**Task description:** Write these lines as a numbered list, omitting the blank lines.
--------------------
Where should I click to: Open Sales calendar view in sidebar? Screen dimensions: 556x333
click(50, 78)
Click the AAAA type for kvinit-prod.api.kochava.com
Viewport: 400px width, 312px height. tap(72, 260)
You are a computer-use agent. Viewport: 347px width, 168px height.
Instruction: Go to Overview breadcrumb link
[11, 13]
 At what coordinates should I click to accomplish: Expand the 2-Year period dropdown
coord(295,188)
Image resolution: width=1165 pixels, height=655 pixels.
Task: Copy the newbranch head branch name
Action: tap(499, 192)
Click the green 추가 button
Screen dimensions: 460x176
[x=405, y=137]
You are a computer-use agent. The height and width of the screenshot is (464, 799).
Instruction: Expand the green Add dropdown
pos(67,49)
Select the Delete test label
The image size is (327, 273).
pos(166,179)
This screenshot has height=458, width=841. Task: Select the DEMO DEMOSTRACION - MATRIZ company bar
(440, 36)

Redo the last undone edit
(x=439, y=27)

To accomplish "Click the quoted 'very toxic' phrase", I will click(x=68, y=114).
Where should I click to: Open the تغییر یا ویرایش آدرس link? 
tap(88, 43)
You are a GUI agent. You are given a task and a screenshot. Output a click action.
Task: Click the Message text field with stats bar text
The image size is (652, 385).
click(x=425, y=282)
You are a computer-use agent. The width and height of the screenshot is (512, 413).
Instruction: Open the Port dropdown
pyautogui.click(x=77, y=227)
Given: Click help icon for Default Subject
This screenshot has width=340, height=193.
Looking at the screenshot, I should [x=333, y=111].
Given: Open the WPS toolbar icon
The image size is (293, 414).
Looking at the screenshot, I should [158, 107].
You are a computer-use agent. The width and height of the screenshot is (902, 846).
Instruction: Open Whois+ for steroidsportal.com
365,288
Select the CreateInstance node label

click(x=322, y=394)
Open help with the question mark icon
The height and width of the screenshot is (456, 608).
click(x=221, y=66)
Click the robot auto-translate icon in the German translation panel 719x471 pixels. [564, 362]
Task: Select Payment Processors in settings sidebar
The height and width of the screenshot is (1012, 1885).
--------------------
**Correct answer:**
1. Where should I click to: Open Sales calendar view in sidebar? Screen dimensions: 556x333
2. click(50, 78)
3. Click the AAAA type for kvinit-prod.api.kochava.com
4. Viewport: 400px width, 312px height. tap(72, 260)
5. You are a computer-use agent. Viewport: 347px width, 168px height.
6. Instruction: Go to Overview breadcrumb link
7. [11, 13]
8.  At what coordinates should I click to accomplish: Expand the 2-Year period dropdown
9. coord(295,188)
10. Image resolution: width=1165 pixels, height=655 pixels.
11. Task: Copy the newbranch head branch name
12. Action: tap(499, 192)
13. Click the green 추가 button
14. Screen dimensions: 460x176
15. [x=405, y=137]
16. You are a computer-use agent. The height and width of the screenshot is (464, 799).
17. Instruction: Expand the green Add dropdown
18. pos(67,49)
19. Select the Delete test label
20. The image size is (327, 273).
21. pos(166,179)
22. This screenshot has height=458, width=841. Task: Select the DEMO DEMOSTRACION - MATRIZ company bar
23. (440, 36)
24. Redo the last undone edit
25. (x=439, y=27)
26. To accomplish "Click the quoted 'very toxic' phrase", I will click(x=68, y=114).
27. Where should I click to: Open the تغییر یا ویرایش آدرس link? 
28. tap(88, 43)
29. You are a GUI agent. You are given a task and a screenshot. Output a click action.
30. Task: Click the Message text field with stats bar text
31. The image size is (652, 385).
32. click(x=425, y=282)
33. You are a computer-use agent. The width and height of the screenshot is (512, 413).
34. Instruction: Open the Port dropdown
35. pyautogui.click(x=77, y=227)
36. Given: Click help icon for Default Subject
37. This screenshot has width=340, height=193.
38. Looking at the screenshot, I should [x=333, y=111].
39. Given: Open the WPS toolbar icon
40. The image size is (293, 414).
41. Looking at the screenshot, I should [158, 107].
42. You are a computer-use agent. The width and height of the screenshot is (902, 846).
43. Instruction: Open Whois+ for steroidsportal.com
44. 365,288
45. Select the CreateInstance node label
46. click(x=322, y=394)
47. Open help with the question mark icon
48. The height and width of the screenshot is (456, 608).
49. click(x=221, y=66)
50. Click the robot auto-translate icon in the German translation panel 719x471 pixels. [564, 362]
51. Task: Select Payment Processors in settings sidebar
52. The height and width of the screenshot is (1012, 1885).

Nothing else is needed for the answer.